Getting COVID is gendered, classed and racialised. There are racial inequalities in higher rates of positive tests and of COVID mortality: I haven’t been able to find digested data on ethnicity and rates of Long COVID. There were racial inequalities in who was redeployed into frontline covid care, and in access to PPE, which contributes to the risks of Long COVID. ONS data from March of this year tells us that Long COVID is more prevalent for those aged 35-49, women, people living in more deprived areas, those working in education, social care or healthcare, and those with an existing health conditions. Let’s hope that Long COVID doesn’t carry on being treated similarly to other women’s health conditions: as a psychological disturbance not bodily dysfunction.
As part of living with Long COVID, I find it takes me a long time to make sense of things these days. But part of the report that jumped out was the call for improving the Long COVID care pathway.
Treatment pathways
A nurse told me that ‘it’s a good thing so many medics have Long COVID, we will argue for better care for all’. I hope she’s right. A key finding of the Long COVID report is that the current clinics are inadequate: poorly funded and still too focused on hospitalised patients. Tell me about it. In November 2020, month 7 of illness for me, there was a media hoo-ha announcing new Long COVID clinics. Friends and family were happy to think I’d be assessed and get some solid advice on managing. But, as is so often the case with this government’s announcements, the smoke had no fire.
It was another year before I got a phone call from the post COVID Assessment Clinic, and this was after a series of missed and misread referrals. That was 6 months ago, and I’ve heard from just 1 of the 4 clinics I was promised.
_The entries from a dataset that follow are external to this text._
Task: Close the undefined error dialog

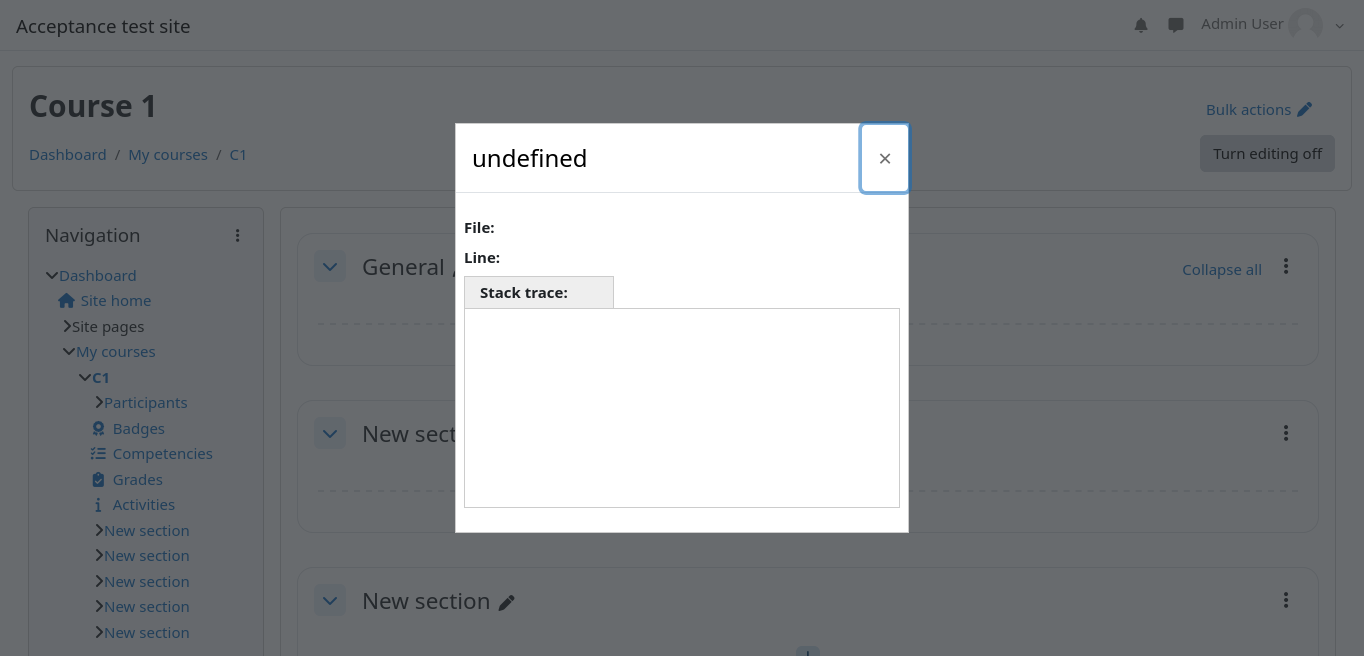Action: click(x=884, y=158)
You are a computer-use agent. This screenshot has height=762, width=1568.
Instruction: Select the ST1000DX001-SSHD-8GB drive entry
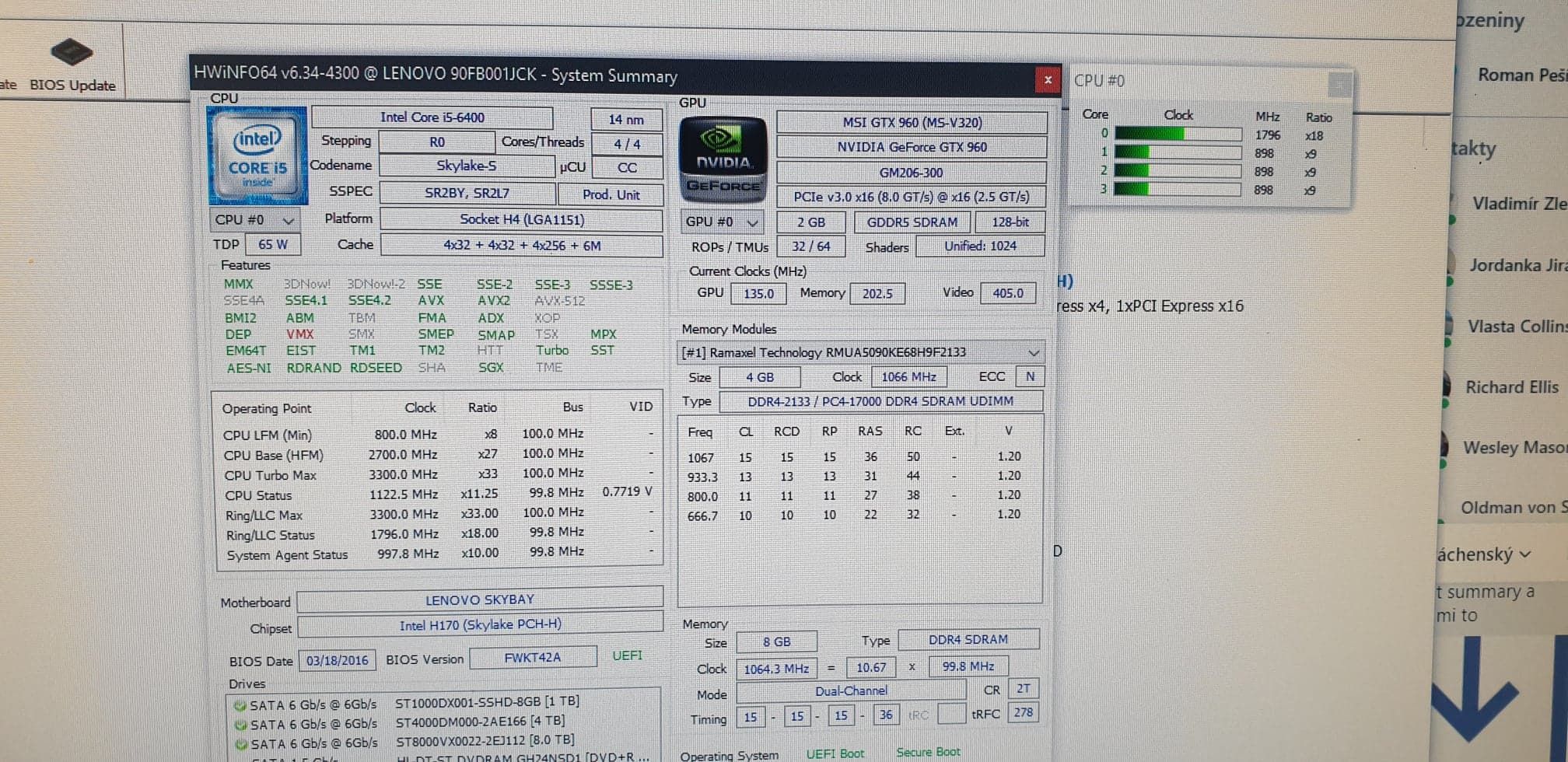[486, 702]
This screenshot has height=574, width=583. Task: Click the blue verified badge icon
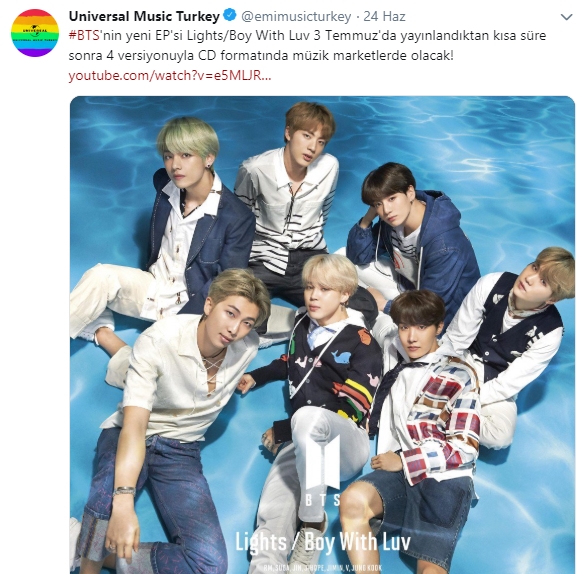tap(231, 16)
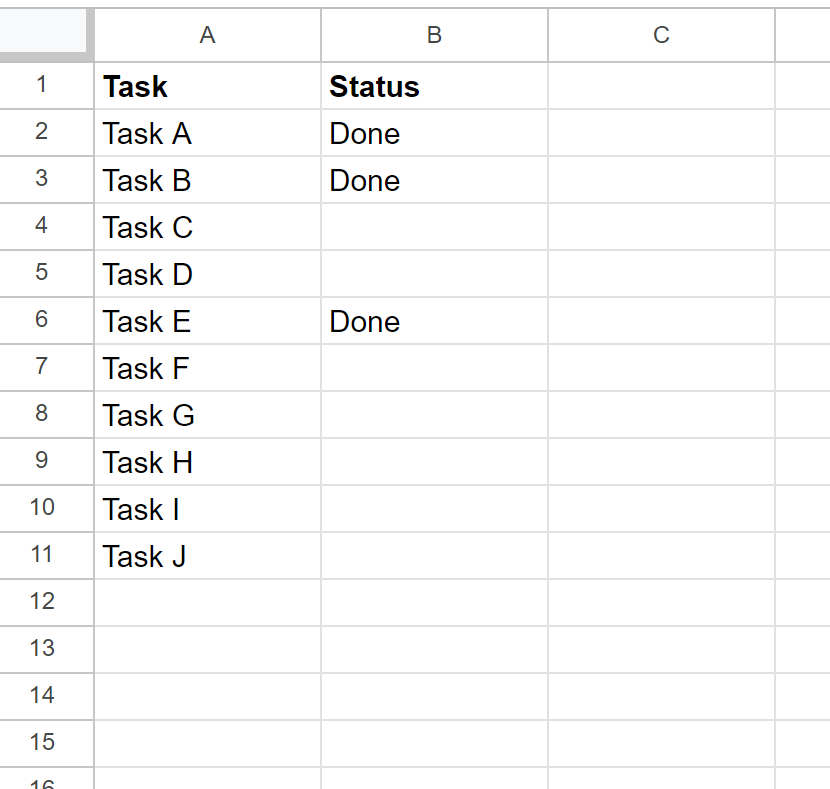
Task: Select the cell containing Task J
Action: (206, 555)
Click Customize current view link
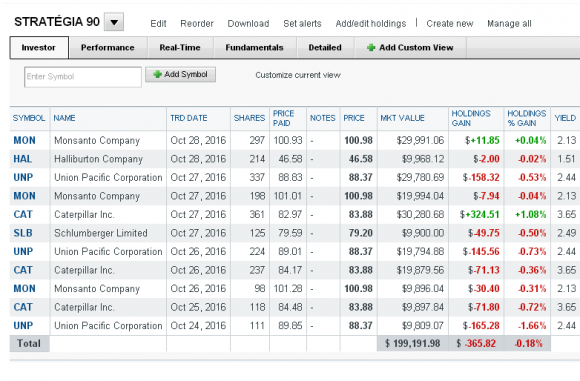Screen dimensions: 580x381 coord(298,75)
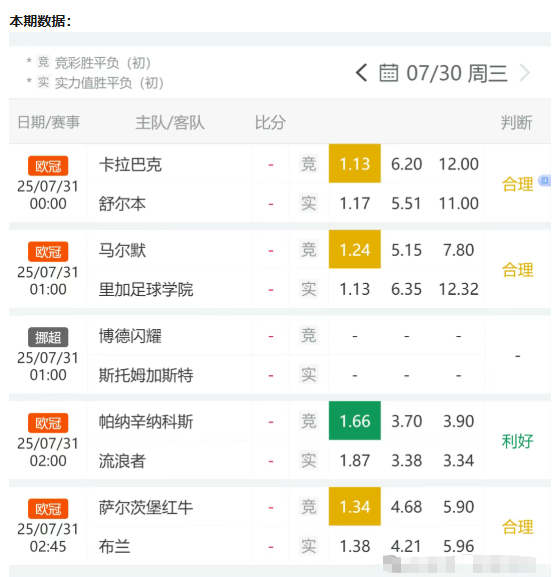The image size is (560, 577).
Task: Open team 帕纳辛纳科斯
Action: click(146, 421)
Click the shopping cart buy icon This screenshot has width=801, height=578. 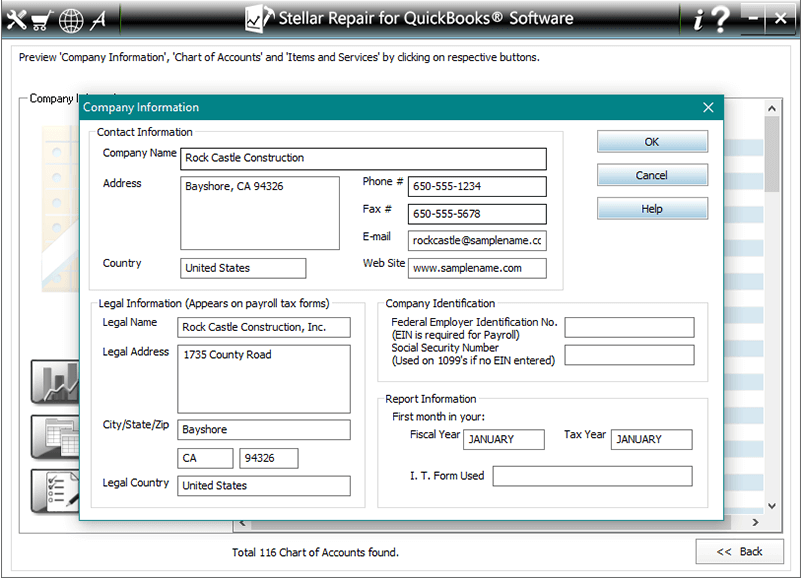coord(42,19)
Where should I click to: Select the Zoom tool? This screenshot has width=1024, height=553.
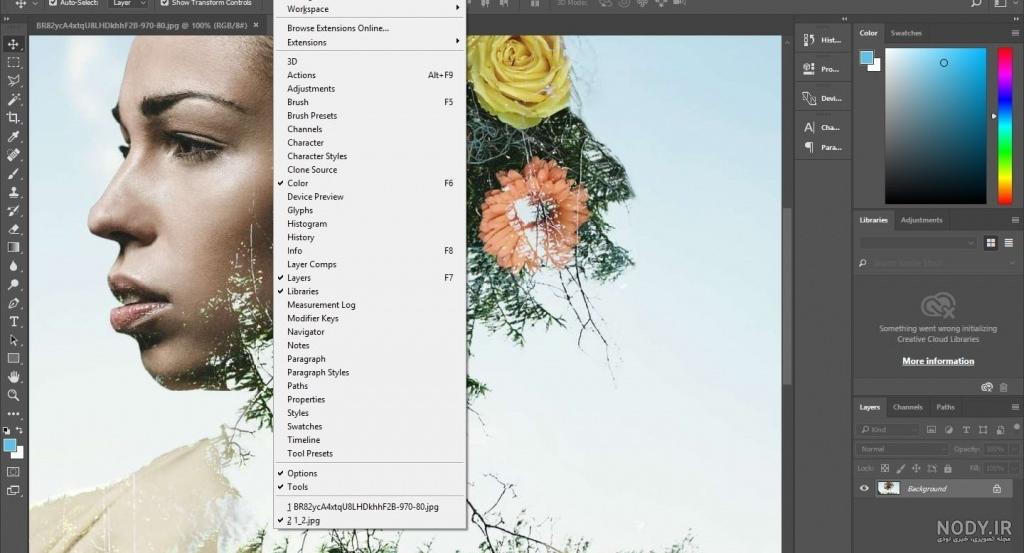[x=13, y=395]
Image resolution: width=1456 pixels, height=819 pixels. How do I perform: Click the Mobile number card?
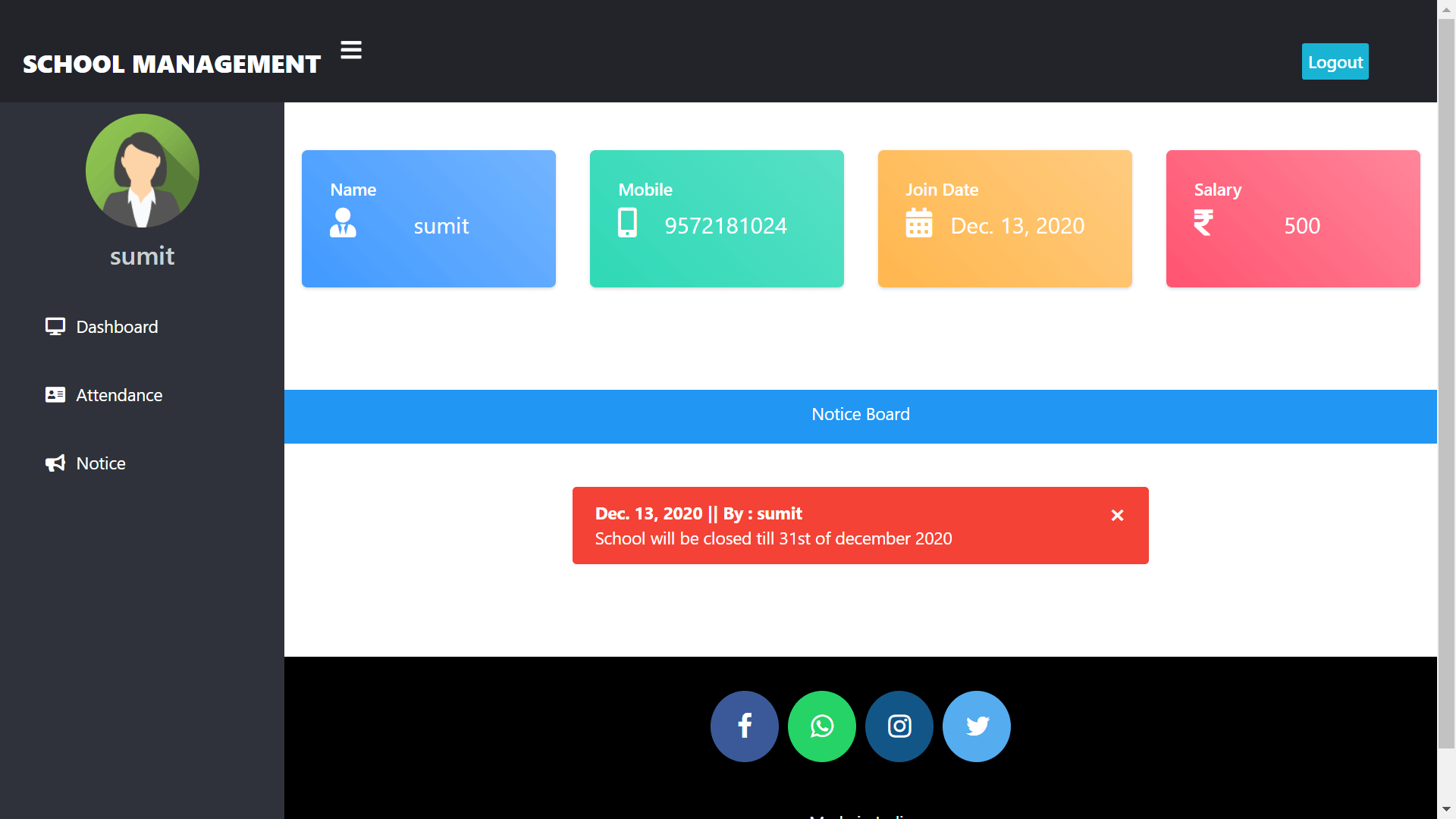[x=717, y=218]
That clinic turned out to be a community class in pulmonary rehab. Karen the physio who runs it, didn’t understand why I’d been sent to them rather than seen by anyone who could help distinguish how much of my breathlessness was because of secondary symptoms (worsened asthma due to COVID), and how much was primary symptoms directly related to COVID. Month 23, I got a breezy voicemail from the anonymous nurse at the post COVID clinic saying ‘just checking you’ve had all your treatments, I’ll ring back in two days’. That was three weeks ago, and no, I’ve not heard.
Long COVID is a new disease, as I have been told by all kinds of medical professionals every time I have tried to get help. I know it is. That’s part of why it is frightening. For me it is a new indeterminacy. I don’t know what kind of improvement I might get, although I am constantly on the lookout for signs. It’s a new indeterminacy for us all, and we can’t pretend we can return to normal.